In record time, Vikram Gavini’s lab crossed a big milestone in viewing tiny things.
The three-person team at the University of Michigan crafted a program that uses complex math to peer deep into the world of the atom. It could advance many fields of science, as well as the design for everything from lighter cars to more effective drugs.
The code, available in the group’s open source repository, got a 20x speedup in just 18 months thanks to GPUs.
A Journey to the Summit
In mid-2018 the team was getting ready to release a version of the code running on CPUs when it got an invite to a GPU hackathon at Oak Ridge National Lab, the home of Summit, one of the world’s fastest supercomputers.
“We thought, let’s go see what we can achieve,” said Gavini, a professor of mechanical engineering and materials science.
“We quickly realized our code could exploit the massive parallelism in GPUs,” said Sambit Das, a post-doc from the lab who attended the five-day event.

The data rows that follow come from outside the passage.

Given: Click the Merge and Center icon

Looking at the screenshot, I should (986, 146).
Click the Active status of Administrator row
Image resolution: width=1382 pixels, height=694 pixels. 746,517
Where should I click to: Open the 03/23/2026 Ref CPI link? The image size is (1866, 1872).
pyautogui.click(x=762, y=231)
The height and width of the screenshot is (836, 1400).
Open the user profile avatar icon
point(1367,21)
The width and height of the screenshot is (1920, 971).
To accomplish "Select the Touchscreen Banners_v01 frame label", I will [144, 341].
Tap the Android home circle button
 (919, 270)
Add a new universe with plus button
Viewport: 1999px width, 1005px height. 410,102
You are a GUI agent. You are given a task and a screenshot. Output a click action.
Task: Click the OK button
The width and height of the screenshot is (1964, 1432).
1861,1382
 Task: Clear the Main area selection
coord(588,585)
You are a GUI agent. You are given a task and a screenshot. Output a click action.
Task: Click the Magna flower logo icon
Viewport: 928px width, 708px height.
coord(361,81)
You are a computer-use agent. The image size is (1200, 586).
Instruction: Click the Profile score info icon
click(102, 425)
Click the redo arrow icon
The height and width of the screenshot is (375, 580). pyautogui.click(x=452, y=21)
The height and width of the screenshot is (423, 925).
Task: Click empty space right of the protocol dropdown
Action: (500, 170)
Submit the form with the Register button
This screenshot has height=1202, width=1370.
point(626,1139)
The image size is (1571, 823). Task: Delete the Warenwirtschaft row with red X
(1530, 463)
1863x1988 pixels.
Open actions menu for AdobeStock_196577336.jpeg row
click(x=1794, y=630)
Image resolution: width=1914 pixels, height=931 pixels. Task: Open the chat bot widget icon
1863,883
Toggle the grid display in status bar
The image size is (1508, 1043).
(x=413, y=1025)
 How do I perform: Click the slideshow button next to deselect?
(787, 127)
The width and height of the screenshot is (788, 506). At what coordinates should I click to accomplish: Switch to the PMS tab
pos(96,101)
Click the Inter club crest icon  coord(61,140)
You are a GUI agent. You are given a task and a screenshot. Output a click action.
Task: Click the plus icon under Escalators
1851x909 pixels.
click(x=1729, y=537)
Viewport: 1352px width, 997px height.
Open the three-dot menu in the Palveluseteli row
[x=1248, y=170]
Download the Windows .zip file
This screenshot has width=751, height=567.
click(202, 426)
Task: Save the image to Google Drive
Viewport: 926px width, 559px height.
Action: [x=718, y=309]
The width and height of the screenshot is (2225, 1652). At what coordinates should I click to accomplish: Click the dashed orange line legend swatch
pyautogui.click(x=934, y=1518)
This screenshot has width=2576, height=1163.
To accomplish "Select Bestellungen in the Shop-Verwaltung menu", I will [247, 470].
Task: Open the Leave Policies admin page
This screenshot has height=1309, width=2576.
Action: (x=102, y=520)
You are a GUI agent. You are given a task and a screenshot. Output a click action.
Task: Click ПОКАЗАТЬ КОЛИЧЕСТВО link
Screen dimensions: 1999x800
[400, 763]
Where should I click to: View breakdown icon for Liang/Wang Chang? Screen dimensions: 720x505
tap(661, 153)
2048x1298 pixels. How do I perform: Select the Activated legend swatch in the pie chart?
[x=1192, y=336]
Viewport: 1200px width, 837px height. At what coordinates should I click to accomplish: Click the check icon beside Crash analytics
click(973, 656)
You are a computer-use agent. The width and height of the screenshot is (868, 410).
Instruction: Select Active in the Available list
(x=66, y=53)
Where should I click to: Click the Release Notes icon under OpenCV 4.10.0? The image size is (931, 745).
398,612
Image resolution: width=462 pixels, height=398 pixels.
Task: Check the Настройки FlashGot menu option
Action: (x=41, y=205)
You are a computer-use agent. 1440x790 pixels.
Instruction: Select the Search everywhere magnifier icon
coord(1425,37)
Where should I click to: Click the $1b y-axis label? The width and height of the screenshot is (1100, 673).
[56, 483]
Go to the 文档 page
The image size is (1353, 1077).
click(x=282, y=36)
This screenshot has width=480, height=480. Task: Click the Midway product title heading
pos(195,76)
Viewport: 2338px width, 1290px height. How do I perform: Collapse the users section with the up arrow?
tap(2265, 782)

Before it was over, Das and another lab member, Phani Motamarri, got 5x speedups moving the code to CUDA and its libraries. They also heard the promise of much more to come.
From 5x to 20x Speedups in Six Months
Over the next few months, the lab continued to tune its program for analyzing 100,000 electrons in 10,000 magnesium atoms. By early 2019, it was ready to run on Summit.
Taking an iterative approach, the lab ran increasing portions of its code on more and more of Summit’s nodes. By April, it was using most of the system’s 27,000 GPUs, getting nearly 46 petaflops of performance, 20x prior work.
It was an unheard-of result for a program based on density functional theory (DFT), the complex math that accounts for quantum interactions among subatomic particles.
Distributed Computing for Difficult Calculations
DFT calculations are so complex and fundamental that they currently consume a quarter of the time on all public research computers. They are the subject of 12 of the 100 most-cited scientific papers, used to analyze everything from astrophysics to DNA strands.
Initially, the lab reported its program used nearly 30 percent of Summit’s peak theoretical capability, an unusually high efficiency rate. By comparison, most other DFT codes don’t even report efficiency because they have difficulty scaling beyond use of a few processors.
“It was really exciting to get to that point because it was unprecedented,” said Gavini.
Recognition for a Math Milestone
In late 2019, the group was named a finalist for a Gordon Bell award. It was the lab’s first submission for the award that’s the equivalent of a Nobel in high performance computing.
“That provided a lot of visibility for our lab and our university, and I think this effort is just the beginning,” Gavini said.
Indeed, since the competition, the lab pushed the code’s performance to 64 petaflops and 38 percent efficiency on Summit. And it’s already exploring its use on other systems and applications.
Seeking More Apps, Performance
The initial work analyzed magnesium, a metal much lighter than the steel and aluminum used in cars and planes today, promising significant fuel savings. Last year, the lab teamed up with another group exploring how electrons move in DNA, work that could help other researchers develop more effective drugs.
The next big step is running the code on Perlmutter, a supercomputer using the latest NVIDIA A100 Tensor Core GPUs. Das reports he’s already getting 4x speedups compared to the Summit GPUs thanks to the A100 GPUs’ support for TensorFloat-32, a mixed-precision format that delivers both fast results and high accuracy.
The lab’s program already offers 100x speedups compared to other DFT codes, but Gavini’s not stopping there. He’s already thinking about testing it on Fugaku, an Arm-based system that’s currently the world’s fastest supercomputer.
“It’s always exciting to see how far you can get, and there’s always a next milestone. We see this as the beginning of a journey,” he said.